Rav Zevulun Charlop: There was a time in the Bronx when we had a wonderful Jewish community, with many Yiddish-speaking homes, and excellent public schools available – Clinton High School, and Bronx High School of Science, which had an overwhelmingly Jewish enrollment. The general community was exceptional as well. It was 25% Jewish, 25% Irish, and a strong Italian and German community as well.

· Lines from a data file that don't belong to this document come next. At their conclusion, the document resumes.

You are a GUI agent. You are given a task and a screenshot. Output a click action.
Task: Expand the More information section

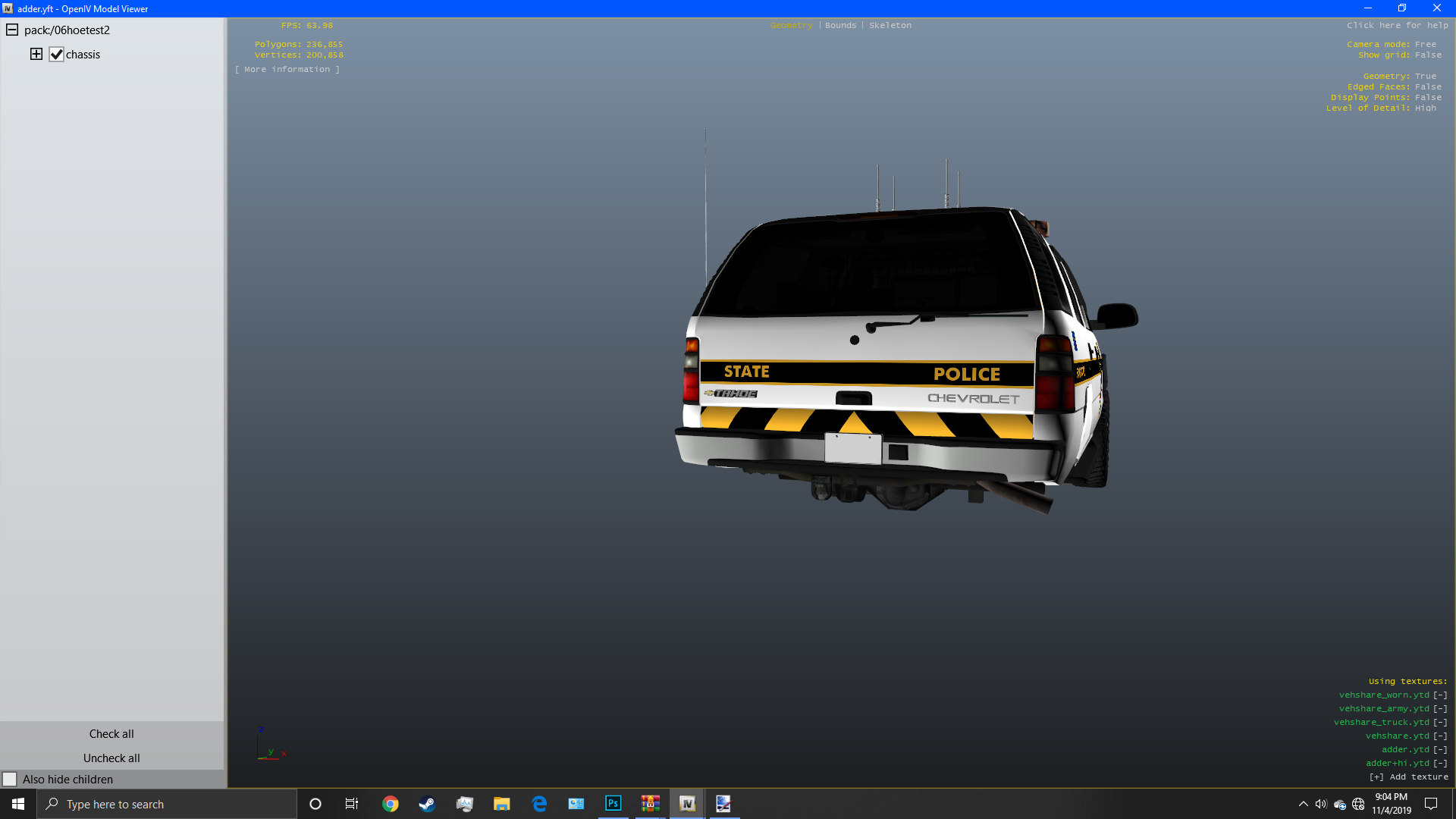pos(287,69)
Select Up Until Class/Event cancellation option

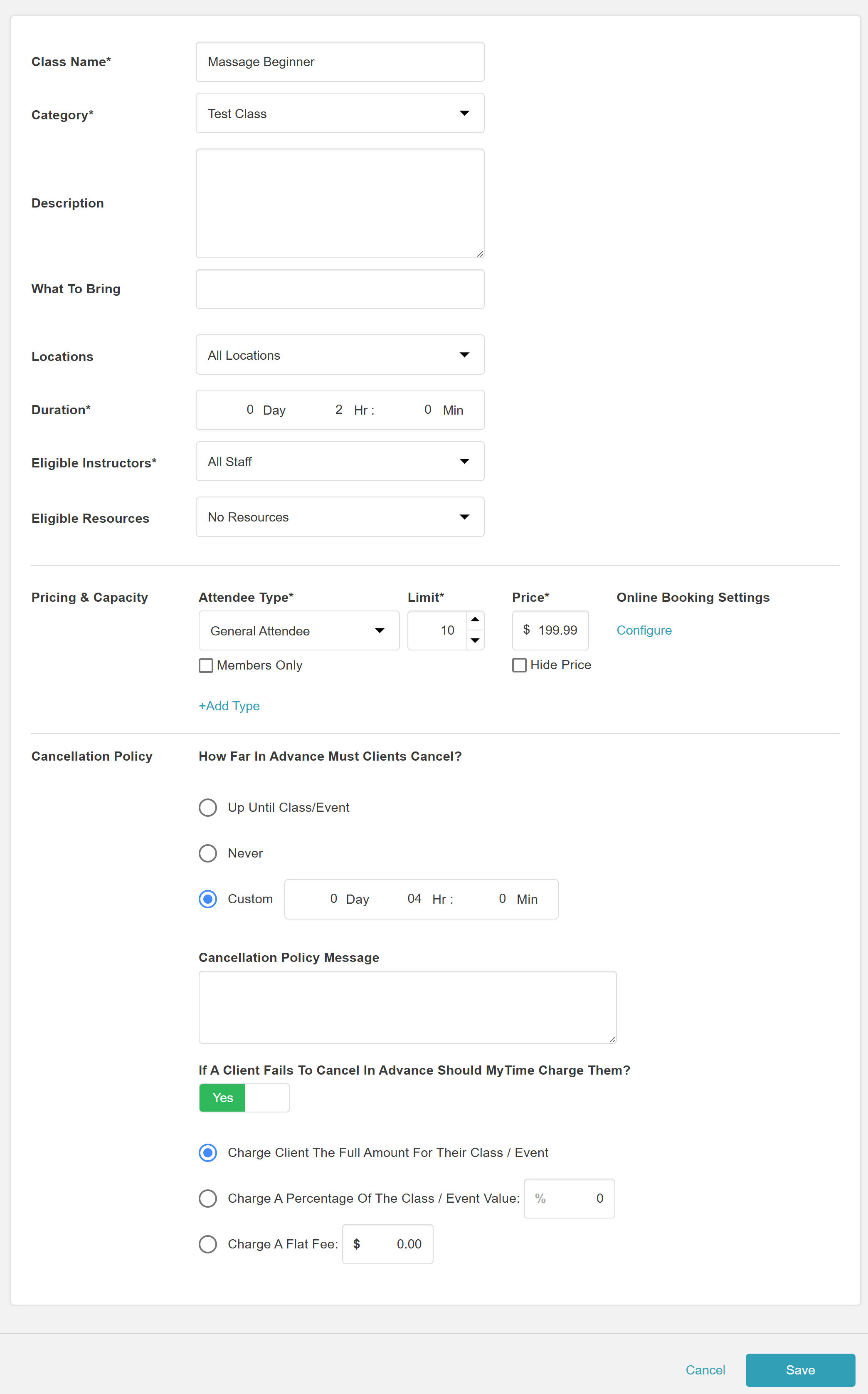[x=208, y=807]
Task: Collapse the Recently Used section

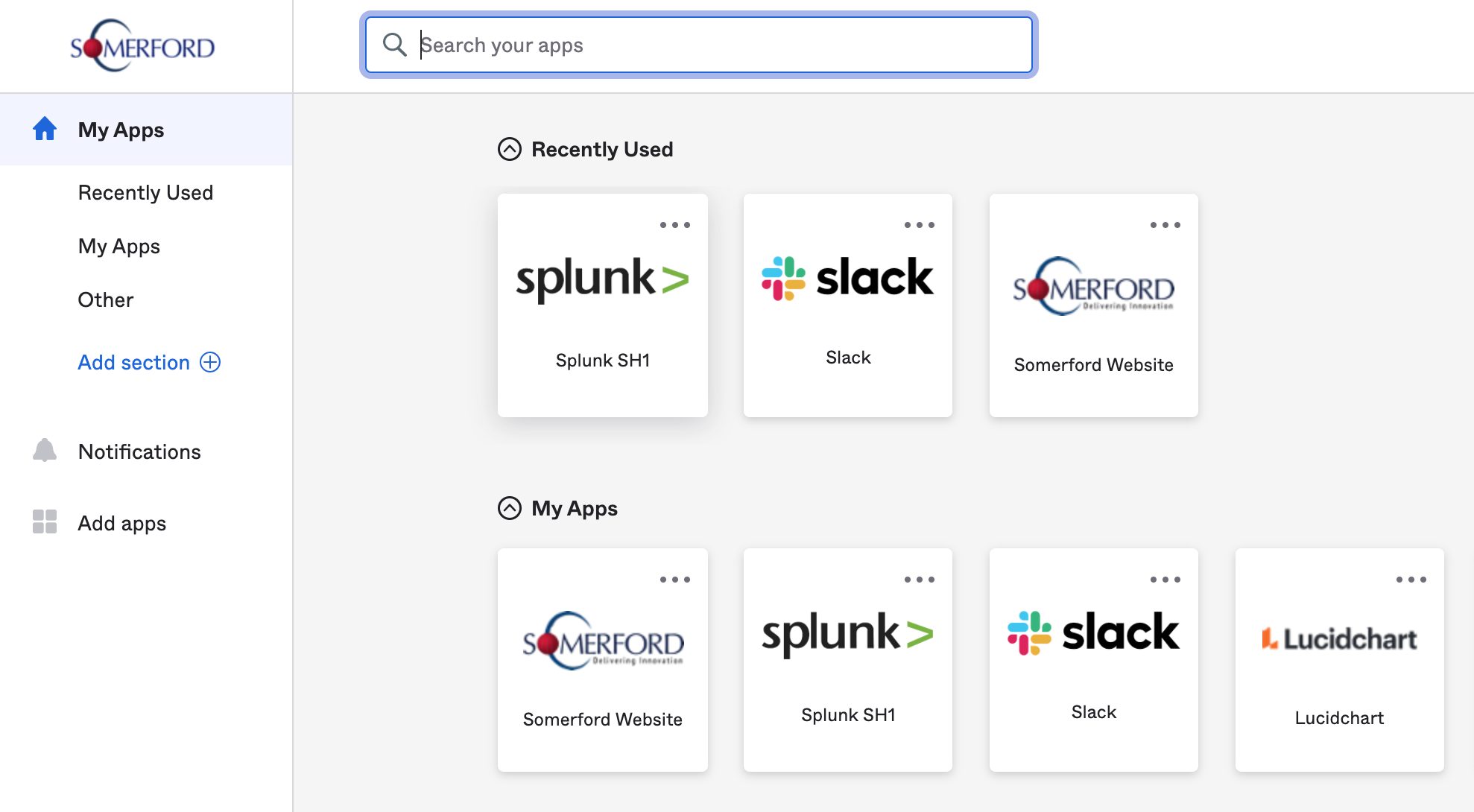Action: pos(509,148)
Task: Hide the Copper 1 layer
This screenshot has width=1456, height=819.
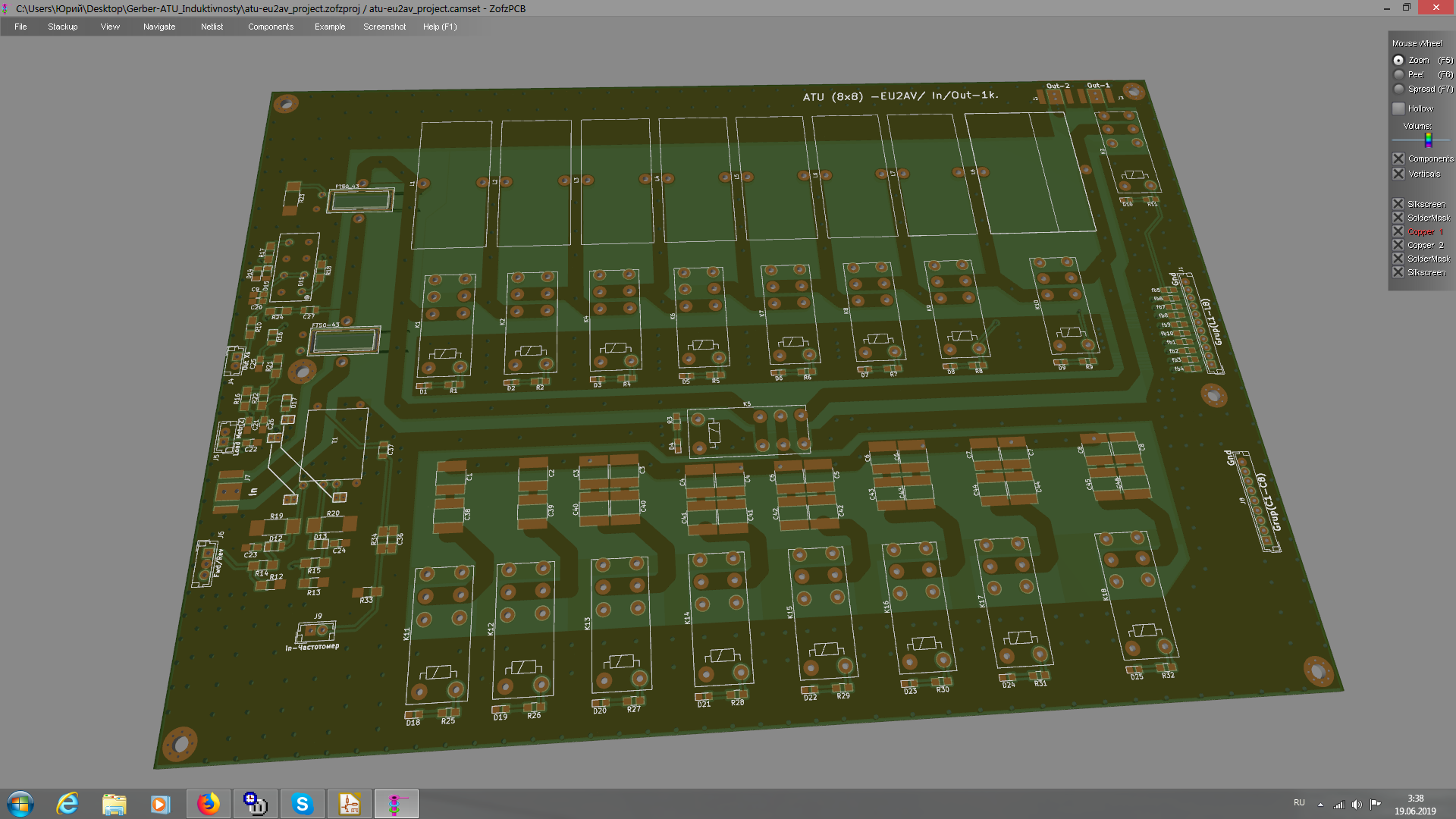Action: pyautogui.click(x=1398, y=231)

But there were minority populations in adjacent and not-so-adjacent neighborhoods who were economically behind. Their young ones possibly suffered most of all from comparatively poor to abysmal education. In order to ameliorate the situation, the city wanted to start bussing these students into our neighborhood, and the neighborhood was very opposed to the move. There was a very powerful and liberal Jewish communal leader who said we have to show our Jewish liberalism and humanity, and we can’t be opposed to bussing. So we met in my eminent neighbor R. Herschel Schacter’s shul, the Mosholu Jewish Center, and the two speakers who represented the community were R. Herschel Schacter and me. The place was packed; there must have been three or four hundred people. We started to espouse the liberal position, to say that if we Jews are allowed into schools, how can we keep the blacks out? And then I told a story:
There was a soldier in the Second World War, stationed in Pennsylvania. He had boots that were old and shoddy, and he had to get them repaired. So he went to a small town in Pennsylvania that had a shoemaker and gave his boots to the shoemaker and said, “I’ll come back for them in two days; can you be finished by that time?” The shoemaker said, “Yes,” and he gave the soldier a ticket for his boots. The soldier returned to his base at three o’ clock in the morning only to discover that he was slated to immediately leave Pennsylvania and go to a port in Brooklyn, which he couldn’t tell anybody because “loose lips sink ships.” Eventually, he was sent off to Europe and he remained there for several years. After returning to the U.S. he became a salesman. At some point, twenty to twenty-five years later, his route was changed, and he suddenly realized: His new route passes through the town where he gave in his boots to be repaired! When he came to that area, he rushed to that town and searched for the shoemaker, who was still there! Upon arriving at the shop, the soldier pulled the ticket out of his wallet and gave it to the shoemaker. Without indicating any surprise or anything unusual, the shoemaker went to the back of the store, stayed there for a few minutes, and when he emerged, he said, “I’m sorry, they’re not ready yet. Can you come back tomorrow?”
With that introduction, I said, “We promised the dignity of man. The Founding Fathers who allowed slavery knew it was a cancer, but they didn’t have any other way of getting this country going. Hundreds of thousands of blacks died in the Civil War, the First World War, and the Second World War. We had the Thirteenth Amendment and the Fourteenth Amendment and the Fifteenth Amendment and then we had the Warren decision… After all of these things, you want us to say to them, ‘come back tomorrow?’”
The frenzy in the eyes and faces of those Jews was indescribable. The rage in their eyes seemed to cry out, “Traitor!” Here I was, a respected member of the community. R. Schacter essentially said the same thing as me, and they wanted to figuratively lynch us! (Not literally, figuratively.) If you saw the frenzy in that crowd - how the Jews felt betrayed…
Within two to three years, Jews were gone from the community, and with them went the Talmud Torahs and Hebrew schools, and much of the social life of the Jews. Synagogues once brimming were emptying. The Jewish flight from the Bronx was in full force! That’s what the battle cost us.